Cooperative Interactions between Surface Terminations Explain Photocatalytic Water Splitting Activity on SrTiO_{3}

• Published in: PRX Energy Vol. 1; no. 2; p. 023002
• Main Authors: Vidushi Sharma, Benjamin Bein, Amanda Lai, Betül Pamuk, Cyrus E. Dreyer, Marivi Fernández-Serra, Matthew Dawber
• Format: Journal Article
• Language: English
• Published: American Physical Society 01.07.2022
• ISSN: 2768-5608
• DOI: 10.1103/PRXEnergy.1.023002

SrTiO_{3} is a highly efficient photocatalyst for the overall water splitting reaction under UV irradiation. However, an atomic-level understanding of the active surface sites responsible for the oxidation and reduction reactions is still lacking.

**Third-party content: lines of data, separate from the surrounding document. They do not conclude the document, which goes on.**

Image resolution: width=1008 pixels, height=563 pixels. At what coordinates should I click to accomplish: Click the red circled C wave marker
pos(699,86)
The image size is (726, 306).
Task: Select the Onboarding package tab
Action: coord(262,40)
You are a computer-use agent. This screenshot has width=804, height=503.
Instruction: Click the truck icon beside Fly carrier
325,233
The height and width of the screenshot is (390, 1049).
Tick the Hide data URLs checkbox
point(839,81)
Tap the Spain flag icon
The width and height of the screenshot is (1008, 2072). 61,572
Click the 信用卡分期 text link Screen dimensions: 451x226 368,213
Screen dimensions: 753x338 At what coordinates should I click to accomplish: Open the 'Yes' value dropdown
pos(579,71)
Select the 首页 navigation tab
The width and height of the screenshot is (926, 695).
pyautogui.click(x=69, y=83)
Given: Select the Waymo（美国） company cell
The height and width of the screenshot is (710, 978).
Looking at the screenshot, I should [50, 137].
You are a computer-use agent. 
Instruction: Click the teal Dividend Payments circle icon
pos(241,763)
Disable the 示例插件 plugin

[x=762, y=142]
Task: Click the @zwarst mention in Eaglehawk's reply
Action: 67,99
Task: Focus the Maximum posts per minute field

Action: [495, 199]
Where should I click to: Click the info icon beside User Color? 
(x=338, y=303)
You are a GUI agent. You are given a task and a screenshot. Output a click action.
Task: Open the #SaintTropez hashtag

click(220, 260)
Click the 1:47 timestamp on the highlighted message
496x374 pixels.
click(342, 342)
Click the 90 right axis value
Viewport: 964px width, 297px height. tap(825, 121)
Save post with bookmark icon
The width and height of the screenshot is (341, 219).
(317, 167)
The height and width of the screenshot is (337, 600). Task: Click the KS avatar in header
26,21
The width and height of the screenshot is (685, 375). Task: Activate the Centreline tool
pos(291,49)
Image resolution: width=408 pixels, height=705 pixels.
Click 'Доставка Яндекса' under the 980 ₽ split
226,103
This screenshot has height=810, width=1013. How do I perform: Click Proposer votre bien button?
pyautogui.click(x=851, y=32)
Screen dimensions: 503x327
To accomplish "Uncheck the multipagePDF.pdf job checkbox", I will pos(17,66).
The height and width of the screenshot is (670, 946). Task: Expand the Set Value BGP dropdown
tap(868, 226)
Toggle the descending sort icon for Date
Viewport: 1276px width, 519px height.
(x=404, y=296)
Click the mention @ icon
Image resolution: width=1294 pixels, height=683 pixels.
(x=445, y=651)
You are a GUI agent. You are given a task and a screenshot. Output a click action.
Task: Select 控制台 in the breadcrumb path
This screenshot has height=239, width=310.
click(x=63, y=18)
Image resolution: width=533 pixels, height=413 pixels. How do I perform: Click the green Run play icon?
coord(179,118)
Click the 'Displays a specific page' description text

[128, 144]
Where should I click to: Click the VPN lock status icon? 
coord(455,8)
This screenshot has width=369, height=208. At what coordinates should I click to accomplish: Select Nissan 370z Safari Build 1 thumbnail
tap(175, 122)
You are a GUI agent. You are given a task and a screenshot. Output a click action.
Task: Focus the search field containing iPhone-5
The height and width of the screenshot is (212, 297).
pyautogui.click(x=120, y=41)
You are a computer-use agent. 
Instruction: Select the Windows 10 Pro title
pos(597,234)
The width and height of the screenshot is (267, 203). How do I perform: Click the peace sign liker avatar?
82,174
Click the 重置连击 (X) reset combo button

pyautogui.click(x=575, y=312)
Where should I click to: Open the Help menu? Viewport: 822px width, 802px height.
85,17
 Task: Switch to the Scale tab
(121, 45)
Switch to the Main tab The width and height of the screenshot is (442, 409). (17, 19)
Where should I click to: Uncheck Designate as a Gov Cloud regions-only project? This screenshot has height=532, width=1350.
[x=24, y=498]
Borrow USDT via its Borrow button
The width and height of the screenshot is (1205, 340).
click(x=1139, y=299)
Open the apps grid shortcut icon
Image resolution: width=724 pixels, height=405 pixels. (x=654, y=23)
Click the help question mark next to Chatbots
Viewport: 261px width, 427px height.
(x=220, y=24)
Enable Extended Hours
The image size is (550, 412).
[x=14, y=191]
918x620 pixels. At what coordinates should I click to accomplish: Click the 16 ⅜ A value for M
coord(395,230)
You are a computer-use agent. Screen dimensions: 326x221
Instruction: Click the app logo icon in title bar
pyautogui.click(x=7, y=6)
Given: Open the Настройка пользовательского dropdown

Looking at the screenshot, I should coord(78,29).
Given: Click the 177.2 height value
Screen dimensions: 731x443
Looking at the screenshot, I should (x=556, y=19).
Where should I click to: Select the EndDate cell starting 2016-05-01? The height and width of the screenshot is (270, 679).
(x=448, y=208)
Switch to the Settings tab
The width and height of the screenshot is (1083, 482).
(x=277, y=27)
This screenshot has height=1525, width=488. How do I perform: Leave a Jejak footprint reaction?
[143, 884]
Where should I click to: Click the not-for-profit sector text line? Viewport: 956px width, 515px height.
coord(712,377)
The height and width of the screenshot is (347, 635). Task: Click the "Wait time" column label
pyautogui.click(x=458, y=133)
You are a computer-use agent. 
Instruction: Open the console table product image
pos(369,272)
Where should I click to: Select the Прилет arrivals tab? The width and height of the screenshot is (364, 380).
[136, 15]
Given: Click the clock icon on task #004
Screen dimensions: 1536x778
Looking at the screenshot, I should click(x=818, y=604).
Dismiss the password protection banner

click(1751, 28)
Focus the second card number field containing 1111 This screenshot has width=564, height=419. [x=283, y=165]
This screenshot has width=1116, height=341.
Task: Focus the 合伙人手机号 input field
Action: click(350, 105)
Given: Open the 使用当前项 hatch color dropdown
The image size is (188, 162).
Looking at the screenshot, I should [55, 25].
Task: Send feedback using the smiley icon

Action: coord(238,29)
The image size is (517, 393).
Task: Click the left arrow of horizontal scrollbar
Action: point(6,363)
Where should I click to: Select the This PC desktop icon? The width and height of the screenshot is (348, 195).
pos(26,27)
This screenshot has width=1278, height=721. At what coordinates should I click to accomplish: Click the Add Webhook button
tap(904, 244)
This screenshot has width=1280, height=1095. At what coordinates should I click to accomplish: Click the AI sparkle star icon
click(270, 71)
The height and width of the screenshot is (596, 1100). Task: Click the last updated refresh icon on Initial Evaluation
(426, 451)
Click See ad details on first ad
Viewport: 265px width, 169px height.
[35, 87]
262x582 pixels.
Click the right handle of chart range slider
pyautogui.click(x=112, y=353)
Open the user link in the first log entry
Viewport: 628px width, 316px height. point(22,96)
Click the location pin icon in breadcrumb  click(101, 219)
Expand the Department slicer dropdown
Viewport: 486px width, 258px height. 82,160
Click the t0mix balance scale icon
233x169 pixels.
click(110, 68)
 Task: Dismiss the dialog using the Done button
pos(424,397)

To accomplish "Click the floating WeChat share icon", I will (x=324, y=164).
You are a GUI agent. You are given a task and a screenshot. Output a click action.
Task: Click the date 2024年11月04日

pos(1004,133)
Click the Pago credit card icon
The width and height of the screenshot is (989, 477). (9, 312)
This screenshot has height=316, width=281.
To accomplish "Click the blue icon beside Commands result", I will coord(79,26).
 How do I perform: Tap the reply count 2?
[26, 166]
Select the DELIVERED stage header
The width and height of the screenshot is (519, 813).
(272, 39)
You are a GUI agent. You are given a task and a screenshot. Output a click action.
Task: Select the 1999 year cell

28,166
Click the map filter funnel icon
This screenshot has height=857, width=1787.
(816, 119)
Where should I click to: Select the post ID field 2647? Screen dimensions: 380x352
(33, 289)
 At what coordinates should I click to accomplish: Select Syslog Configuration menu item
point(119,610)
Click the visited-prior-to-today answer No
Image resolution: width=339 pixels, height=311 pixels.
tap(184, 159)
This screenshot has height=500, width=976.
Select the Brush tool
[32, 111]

Here we present a unified experimental and computational account of the photocatalytic activity at the SrO and TiO_{2} terminations of aqueous solvated [001] SrTiO_{3}. Our experimental findings show that the overall water-splitting reaction proceeds on the SrTiO_{3} surface only when the two terminations are simultaneously exposed to water. Our simulations explain this, showing that the photogenerated hole-driven oxidation primarily occurs at SrO surfaces in a sequence of four single hole transfer reactions, while the TiO_{2} termination effects the crucial band alignment of the photocatalyst relative to the water oxidation potential. The present work elucidates the interdependence of the two chemical terminations of SrTiO_{3} surfaces, and has consequent implications for maximizing sustainable solar-driven water splitting.